:: WHAT IS NEEDED ::
Copy the rows from the line with "Select the fifth rating star to review" to the line with "[1036, 106]", keeping both of those lines. Omit the pictures.

:: MATERIAL SHOWN ::
— start —
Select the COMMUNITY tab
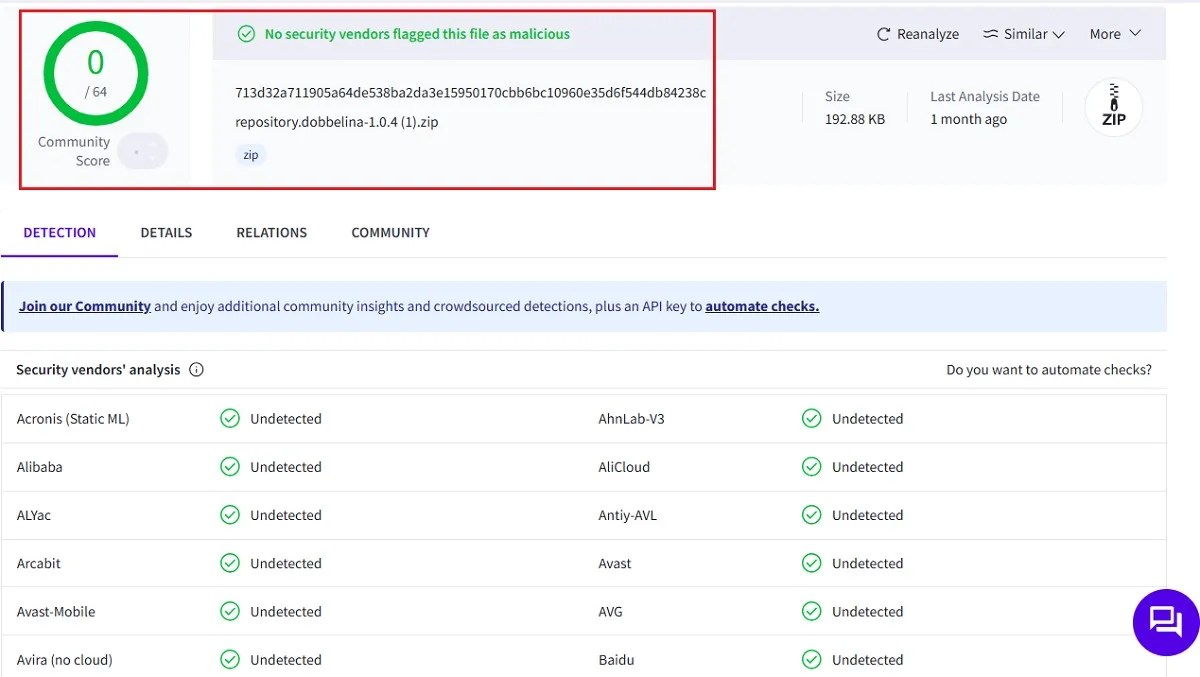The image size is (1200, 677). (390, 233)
— end —
— start —
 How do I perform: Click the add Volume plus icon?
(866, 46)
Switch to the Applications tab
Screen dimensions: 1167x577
— end —
— start —
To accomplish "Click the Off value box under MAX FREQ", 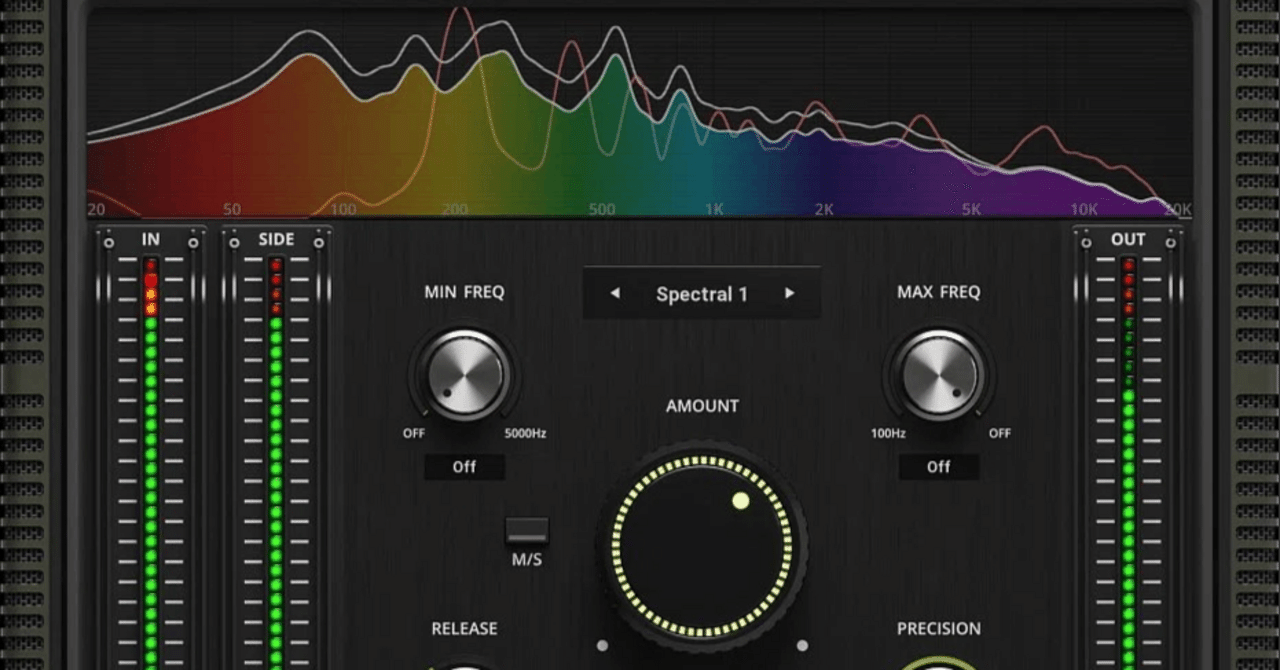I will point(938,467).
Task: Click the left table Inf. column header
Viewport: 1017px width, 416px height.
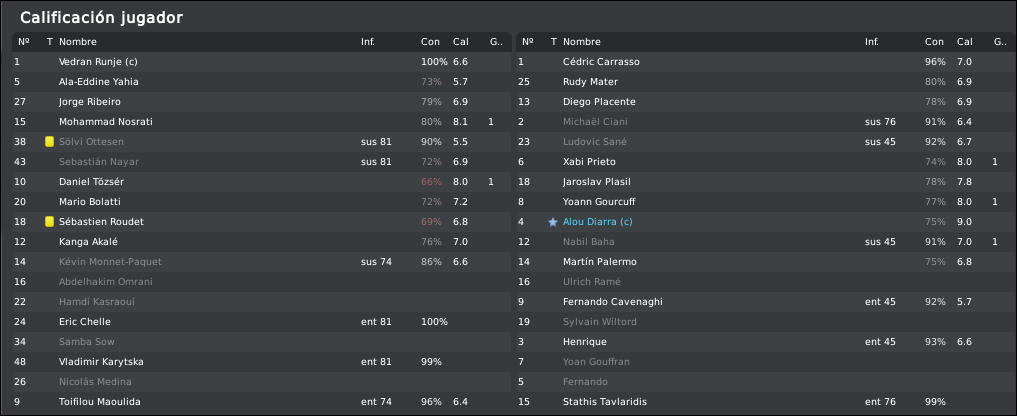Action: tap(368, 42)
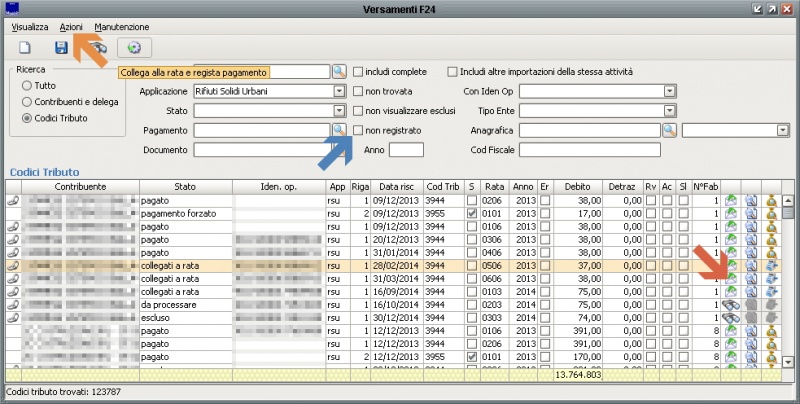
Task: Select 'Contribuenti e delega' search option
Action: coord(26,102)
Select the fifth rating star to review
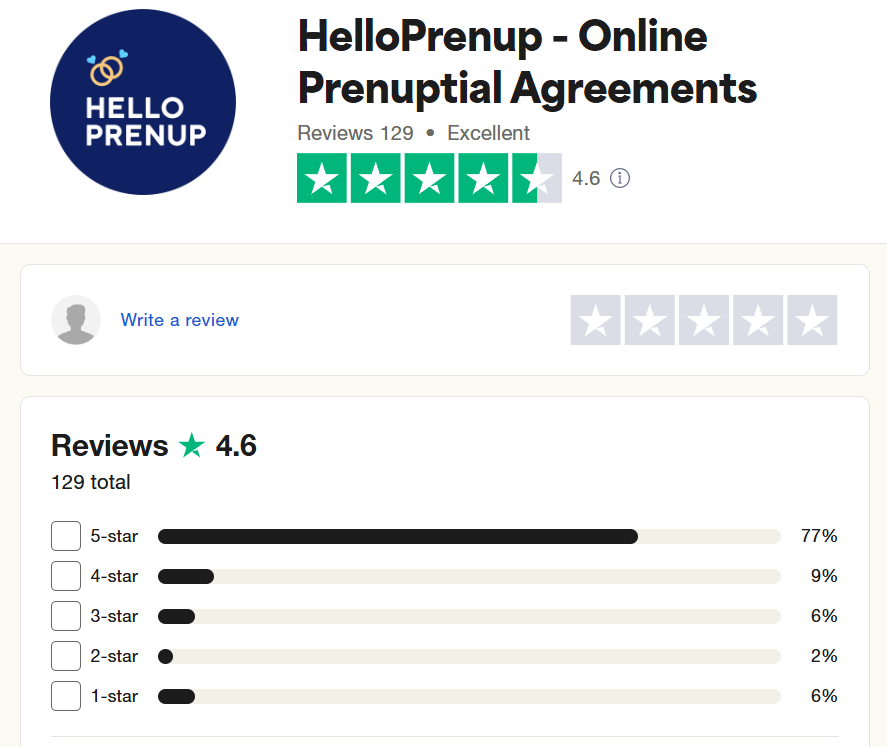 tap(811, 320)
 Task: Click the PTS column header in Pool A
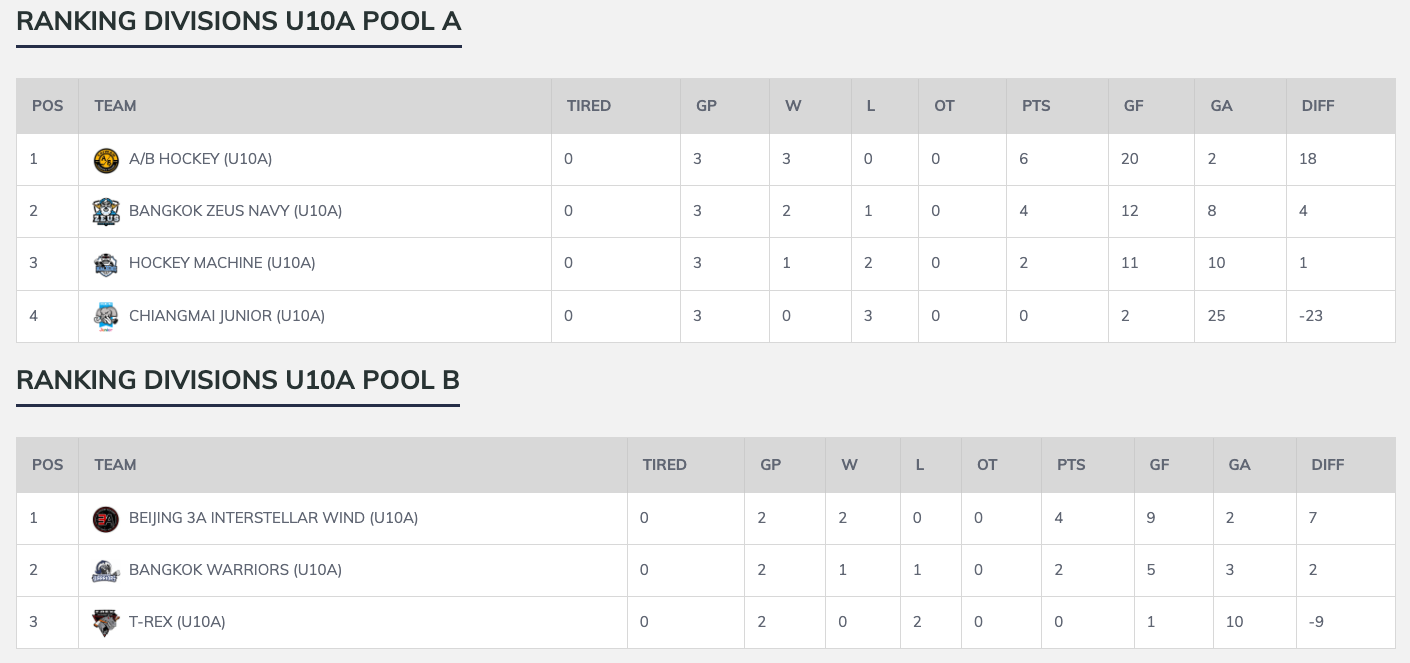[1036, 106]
— end —
:: ANSWER TO THE PROBLEM ::
Select the fifth rating star to review
 tap(811, 320)
 Task: Click the PTS column header in Pool A
[1036, 106]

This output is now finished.